**** Input data ****
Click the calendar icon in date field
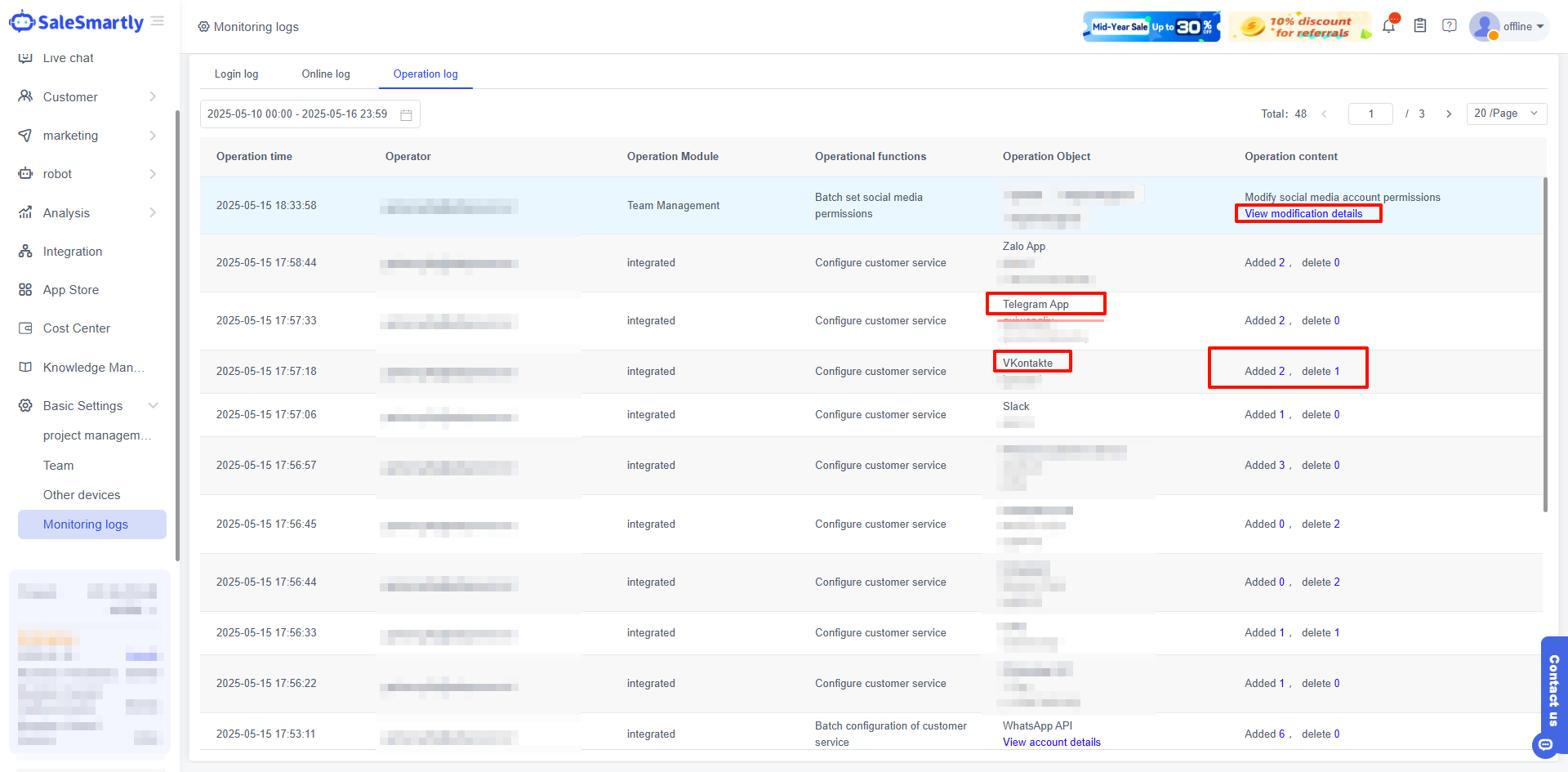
****
**** Input data ****
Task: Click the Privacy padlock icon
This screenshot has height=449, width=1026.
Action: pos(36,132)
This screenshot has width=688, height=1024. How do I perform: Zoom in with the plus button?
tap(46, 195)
****
_Task:_ In the records above, some lines may contain the word "Click"; copy every one of them.

_Written reply:_
Click the calendar icon in date field
Task: Click the Privacy padlock icon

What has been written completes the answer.